As a consequence of the aforementioned interpretative criterion established by the ruling of TS 1312/2020 and, in order to definitively clarify that the reduction for the lease of real estate intended for housing cannot be applied to the positive net return calculated during the processing of verification procedure, the wording of article 23.2 of the Personal Income Tax Law has been modified, with effect from July 11, 2021, by article.3.three of the Law 11/2021, of July 9, on measures to prevent and combat tax fraud, transposing Council Directive ( EU ) 2016/1164, of July 12 of 2016, which establishes rules against tax avoidance practices that directly affect the functioning of the internal market, modifying various tax rules and the regulation of gambling.
Tourist rentals:
The 60% reduction provided for in article 23.2 of the Personal Income Tax Law is not applicable to tourist rentals, since their purpose is not to satisfy a permanent housing need but rather to cover a temporary need. See in this regard the Resolution of the Central Economic-Administrative Court (TEAC), dated March 8, 2018, Claim number 00/05663/2017 , issued in an extraordinary appeal for unification of criteria.

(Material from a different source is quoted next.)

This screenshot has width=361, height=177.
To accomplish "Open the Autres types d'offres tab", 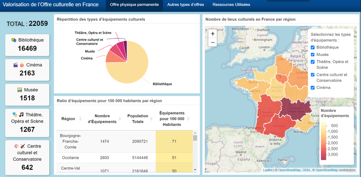I will point(185,5).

On the other hand, with effect from June 26, 2021, the second Final Provision of Royal Decree 366/2021, of May 25, by which the procedure for presentation and entry of self-assessments of the Tax on Financial Transactions and other tax regulations are modified, reintroduces article 54 ter of the General Regulation of actions and procedures for tax and development management and inspection of the common rules of tax application procedures, approved by Royal Decree 1065/2007, of July 27, which regulates the obligation to report on the transfer of use of homes for tourist purposes in the same terms of the previous article 54 ter that was annulled and rendered ineffective by Sentence number 1106/2020, of July 23, 2020, of the Third Chamber of the Court Supreme Court (contentious-administrative appeal number 80/2018) for not having notified the European Commission, a requirement required by Directive ( EU ) 2015/1535 of the European Parliament and the Council, of September 9, 2015 for its validity (ROJ: STS 2494/2020).

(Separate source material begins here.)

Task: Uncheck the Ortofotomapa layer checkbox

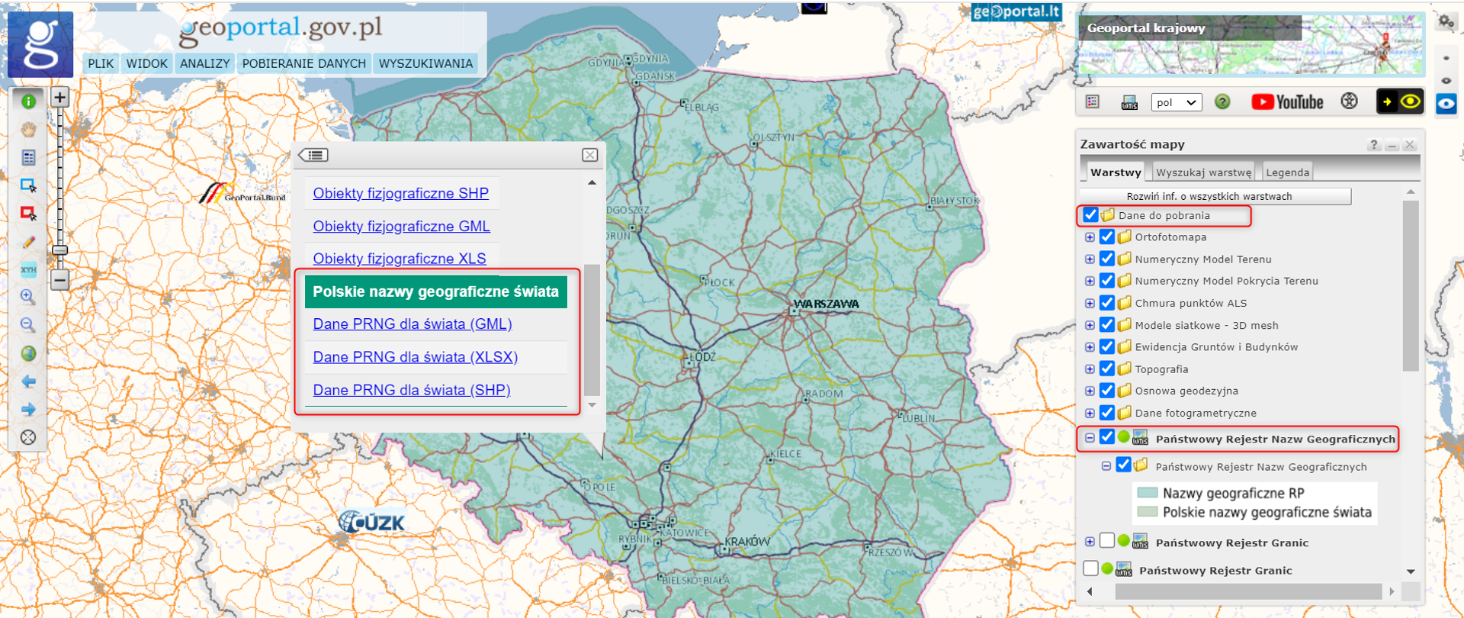Action: [1107, 237]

For the purposes of preventing tax fraud, Article 54 ter establishes a specific information obligation for persons or entities, in particular, the so-called "collaborative platforms", which mediate in the transfer of the use of housing for tourist purposes. The transfer of use of housing for tourist purposes is understood as the temporary transfer of use of all or part of a furnished and equipped home in conditions for immediate use, regardless of the channel through which it is marketed or promoted and carried out free of charge or for a fee. Expressly excluded from this concept are the leasing or subleasing of housing as defined in Law 29/1994, of November 24, on Urban Leases, and tourist accommodation regulated by its specific regulations such as hotel establishments, accommodation in rural areas, hostels and tourist camps, among others. Likewise, the right to time-share use of real estate is excluded.